There’s room for a fair amount of complexity here. Rules can accommodate multiple action choices per scene and scene variables to hold details such as money spent so far. These provide a history and some individualization to the simulation path, but are not meant to encode a true simulation model.
In a true simulation, lots of things can result from certain choices, not all of them that interesting to explore. With the outcome-driven approach, you can maximize the exploration of interesting situations and challenges.
A few slides on the motivation here: http://cs.northwestern.edu/~riesbeck/outcome-driven-simulation.pdf
A commercial application: https://echristensenblog.wordpress.com/technology-solutions/dynamic-scene-adapter/
Clark says
Chris, always welcome your insightful feedback; so please don’t hesitate! You’re absolutely right that the market has changed since I first made these distinctions, and there are indeed some solutions that fit in-between branching scenarios and full simulations. NexLearn’s SimWriter tool allows variables to be passed on from earlier branches to later to influence outcomes, and Avalanche ST has some local processing available at particular locations, very much like your ‘scenes’. Actually, when I talk about designing serious games (e.g. in Engaging Learning), I very much focus on only the necessary underlying engine to create and sequence the desired decisions. Yes, you can learn from a full simulation, but I talk about creating first a scenario that requires the right decisions, and then tuning the experience to get an engaging series of important decisions (leveraging Sid Maier’s “a game is a series of interesting decisions” for my evil purposes). Your approach nicely combines a good design approach with a practical implementation plan. Thanks for sharing!
arun says
Thanks for the post Clark. I’ve been using what we call ‘mini-sims’ essentially your linear simulations, then more nuanced branched scenarios (your contingent scenarios) as part of our blended learning solutions. We’ve been trying to develop more efficient ways to create them looking at BranchTracker for the mini-sims for example.

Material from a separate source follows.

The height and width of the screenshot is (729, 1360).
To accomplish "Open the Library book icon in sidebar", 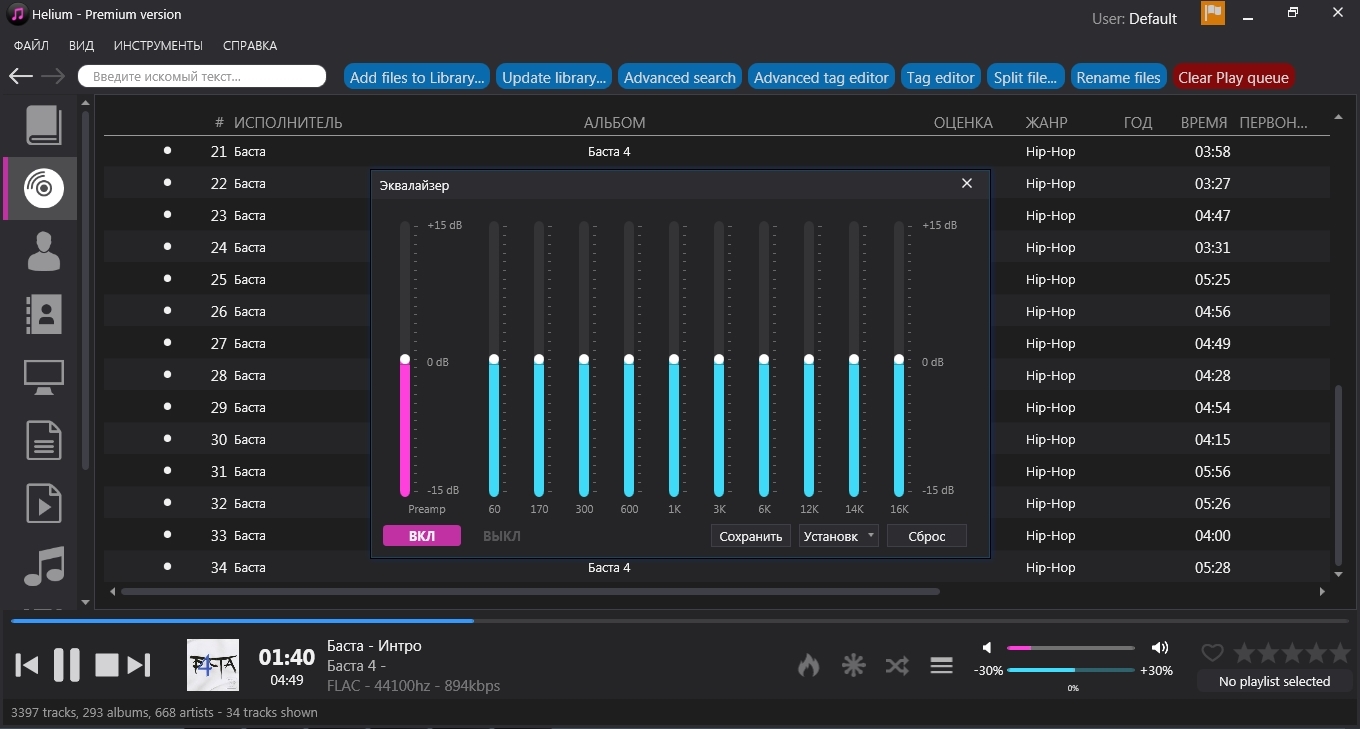I will [x=43, y=125].
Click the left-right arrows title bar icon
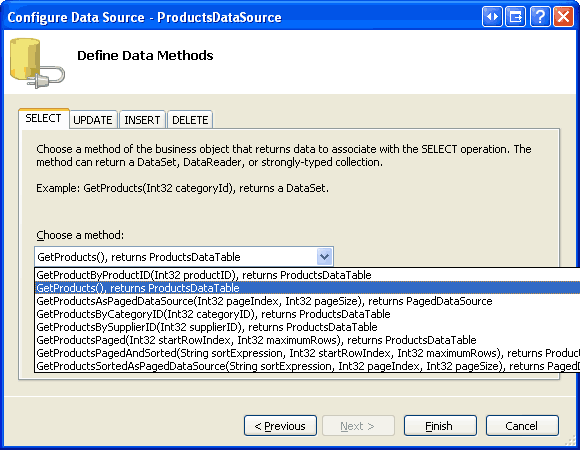Screen dimensions: 580x450 click(x=492, y=17)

For the more complex branched scenarios we currently use twine to plan and then create them using articulate or storyline but I find both so limited in terms of using variables for really interesting/personalised options. I appreciate the mention of SimWriter which I hadnt heard of and will check out. The other thing we’re really enjoying playing with is posing scenarios via simple elearning and then debating out responses in discussion forums which is great in terms of seeding community discussion.
Clark says
Arun, yes, in situations where you do have social learning possibilities, having some ambiguity and discussion is a great opportunity. Thanks for sharing.